Как истинный гуманист, отстаивающий принцип свободы воли, Никколо возлагал на самих людей значительную часть ответственности за их счастье и несчастье, процветание или разорение. «Я предположу, что, может быть, судьба распоряжается лишь половиной всех наших дел, другую же половину или около того она предоставляет самим людям»[60], — напишет он в «Государе». Судьба — это не что-то сверхъестественное, это сама природа вещей: человек не может ни уничтожить ее, ни безнаказанно ей противиться. Но он может «связать нити заговора», если пустит в дело свой ясный ум, свою волю и свою храбрость. В данном же случае маркиз Гонзага, храбрость которого нельзя отрицать, не показал себя ни умным, ни свободным от страстей.
Изабелла д’Эсте, напротив, подает пример доблести, необходимой для того, чтобы противостоять ударам судьбы. Она напоминает Никколо Мадонну Форли и его первые опыты в качестве посредника. Если Катарину Сфорца можно было сравнить с Минервой, то Изабелла д’Эсте была скорее похожа на Евтерпу[61], но от обеих исходила властная сила, и им приписывали большую ловкость в политике.
Во время своего протокольного визита Никколо хотел узнать, что думает маркиза о сближении, наметившемся уже в июле, между Юлием II и венецианцами, — настоящем ударе ножом в спину Франции. Но этот вопрос нельзя было задать напрямую: от мира между папой и Венецией Изабелла д’Эсте наверняка ожидала освобождения своего супруга.
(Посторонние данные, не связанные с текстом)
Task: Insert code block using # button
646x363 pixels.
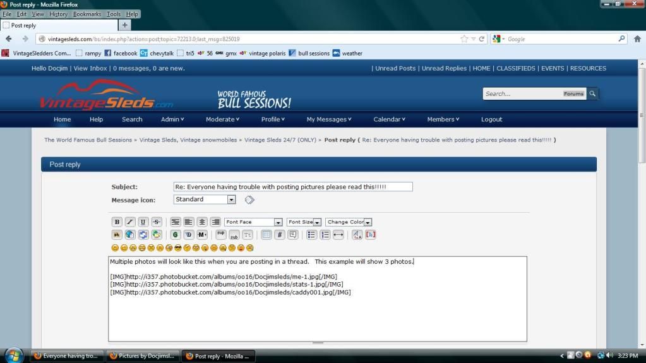Action: (x=280, y=235)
Поэтому Никколо довольствовался разговором о Виченце. Изабелла не знала ничего сверх того, что знали все: войска императора были изгнаны оттуда без всякого кровопролития — это означало, что они бежали, как из Падуи. Что же касается Вероны, близости французов, то для них уже подыскивали квартиры и тысячи пятисот испанцев, стоявших гарнизоном в городе, будет достаточно для того, чтобы удержать веронцев в рамках благоразумия. Возразил ли Никколо — и это было бы весьма смело, — что народом обычно руководит вовсе не разум? Или же он приберег это соображение для Синьории, давая отчет о визите, в целом весьма его разочаровавшем.
Испытывая настоящее отвращение к Мантуе, «где изобилуют только лживые новости, и даже при дворе их больше, чем на площади», Никколо мечтает лишь о том, чтобы «пуститься бежать», дабы присоединиться к императору, где бы он ни находился, — но где он? — при условии, однако, что до него можно добраться. Такая оговорка навлекла на него насмешки во Флоренции. Бьяджо удивляется: Никколо никогда раньше не боялся идти на риск! Это значит, что там, во Флоренции, не отдают себе отчета в том, насколько небезопасно сейчас в Северной Италии, охваченной партизанской войной. Крестьяне поддерживают Венецию, на стороне императора остались только дворяне. Венецианские отряды уже замечены на самых подступах к Вероне. Если бы Никколо еще хотя бы на день отложил свой отъезд, все дороги были бы уже отрезаны.